Eventually we all had our drinks in little silver tumblers not much bigger than thimbles.
‘Here’s to the next thousand years,’ cried Casey.
‘Cheers,’ I said throwing it back. ‘Who needs an inn when you’ve got a portable bar?’
A nice burning feeling in my gullet.
‘So,’ I continued, somewhat mellowed, ‘how come you’re all still here? Shouldn’t you be dead?’
Casey replied earnestly, ‘We brought gifts – and naturally got given one each in return. It’s an Eastern thing.’
‘And so you received . . .?’
‘Immortality.’
‘Of course,’ I said. ‘That makes sense.’
Mel shrugged, the eyes in his velvet face gleaming in the lights on an oncoming car. ‘It wasn’t as if we asked for it.’
This was turning into quite an elaborate jest. I was feeling a lot better about it now. Something to tell the family when I got home.
‘One thing has always puzzled me,’ I said to the three of them. ‘The gold.’
‘What about the gold?’ asked Mel.
‘Well, frankincense and myrrh – they’re going to go, whatever happens. Be used up, or if not, evaporate eventually. But gold is solid stuff. And valuable. Extremely valuable. What happened to the gold? You don’t hear about it after the birth. Did Joseph and Mary carry it with them? Use it to finance the flight to Egypt to escape Herod? Heavy stuff, gold. You’d need a few asses and camels for that. And later, you don’t hear of the family being wealthy. Carpenters? Seems a bit funny to me, to work as carpenters with all that gold.’

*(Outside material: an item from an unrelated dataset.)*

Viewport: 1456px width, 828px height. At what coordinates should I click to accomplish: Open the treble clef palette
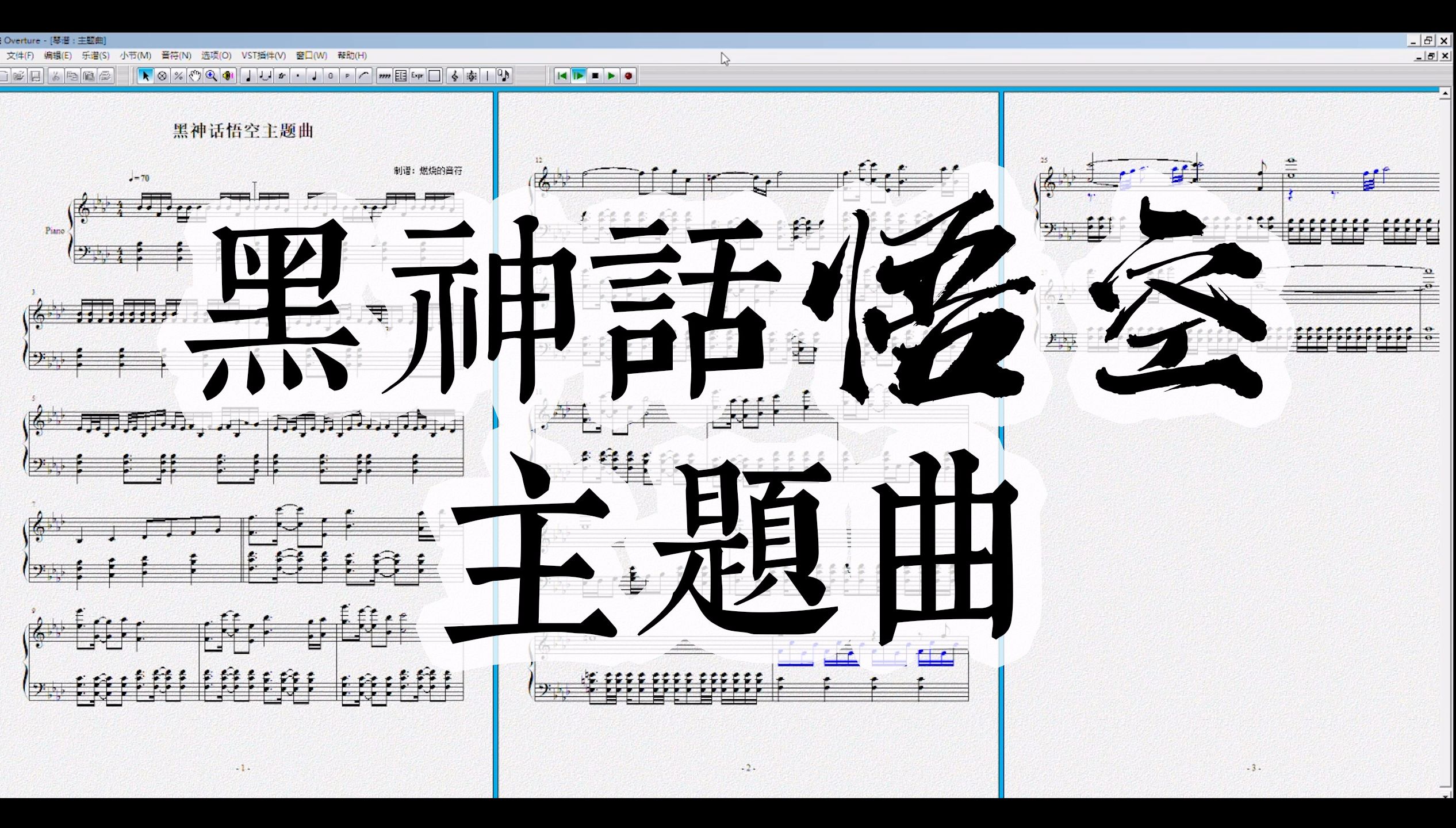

‘It was a lot of gold,’ admitted Casey, thoughtfully. ‘When I carried it across country I needed a regiment with me, to protect it. You can’t cross foreign regions full of bandits and rogue kings and not take an army with you. Saddlers, grooms for the horses, baggage train, the lot. I’d never have done it on my own. I was a king, after all. Kings don’t travel without attendants.’

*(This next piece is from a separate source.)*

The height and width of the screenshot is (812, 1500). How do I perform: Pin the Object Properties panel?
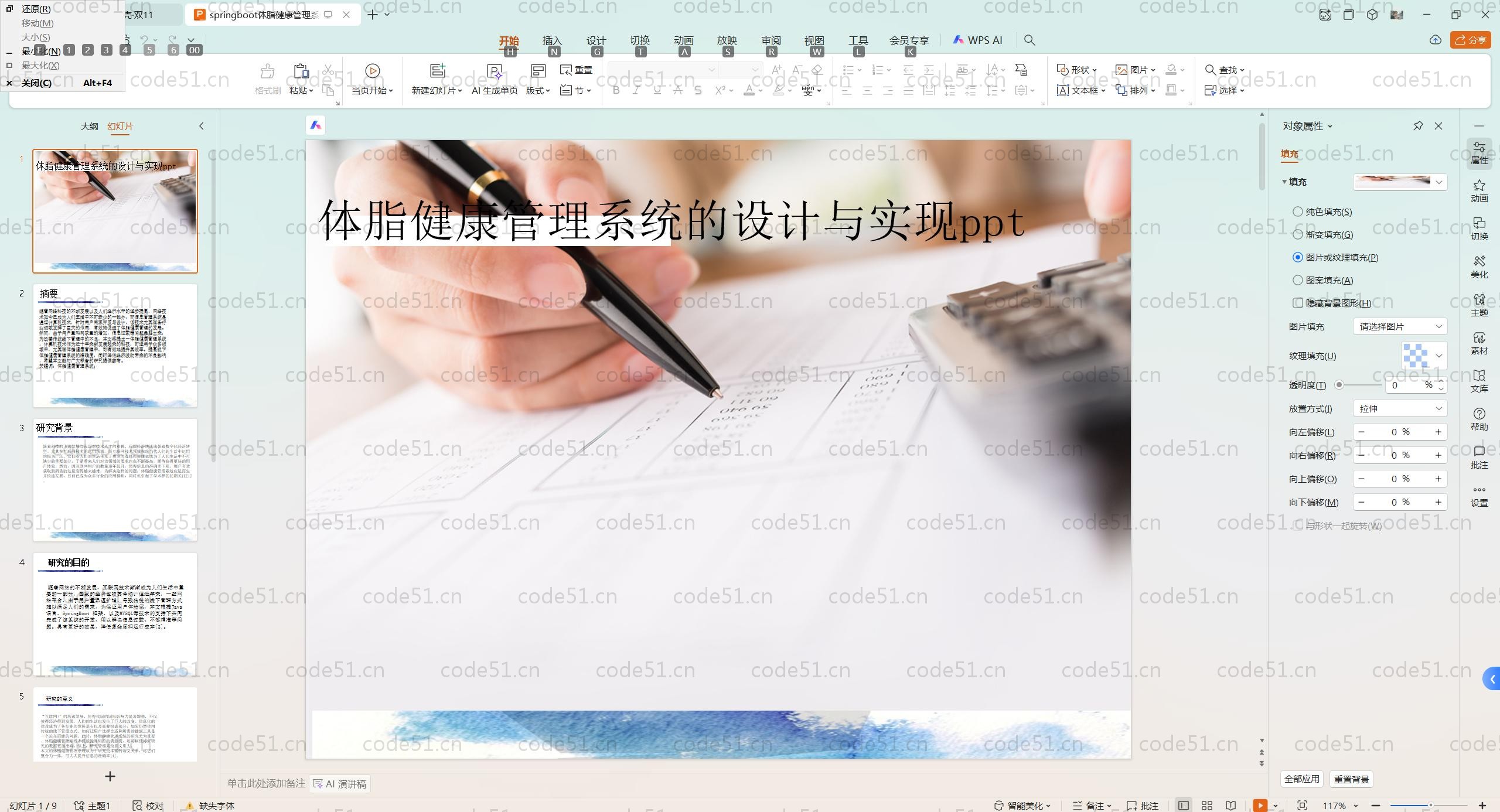[1418, 126]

He paused, before adding, ‘To my best recollection the gold was buried under the stable floor. By the time Jesus was a grown man gold wasn’t important to him. People were. It’s probably still there, now.’ He smiled. ‘You could go and dig it up. You’d be a rich man.’
‘Oh sure,’ I said, followed by a scornful laugh. ‘That’s likely to happen.’
Mel got out and opened the boot. I followed him and collected my suitcase.
‘Cheerio guys. Thanks for the lift,’ I said.
They each gave me a regal wave.
A moment later they were on their way.
‘Those three kings,’ I murmured watching the tail lights go off into the darkness, ‘jokers, more like.’
Men are by nature acquisitive beings and gold has always had a special allure. Gold. A fortune in gold. Buried somewhere in Jordan, where a stable once stood. It might be impossible to find. Then again, it might not. They’d left me with something, those three, which I knew would tantalise me, always have me wondering. Should one go, should one look, should one seek? Damn those three, theirs was a Christmas gift which would leave me frustrated for the rest of my life.
And I still hadn’t reached my destination!
Two vehicles whizzed by me, ignoring my outstretched thumb, their rears studded with Christmas lights. They disappeared into the same darkness as my three kings. I had a sudden urge to yell after them – and so I did – yet more in wry amusement than with any rancour.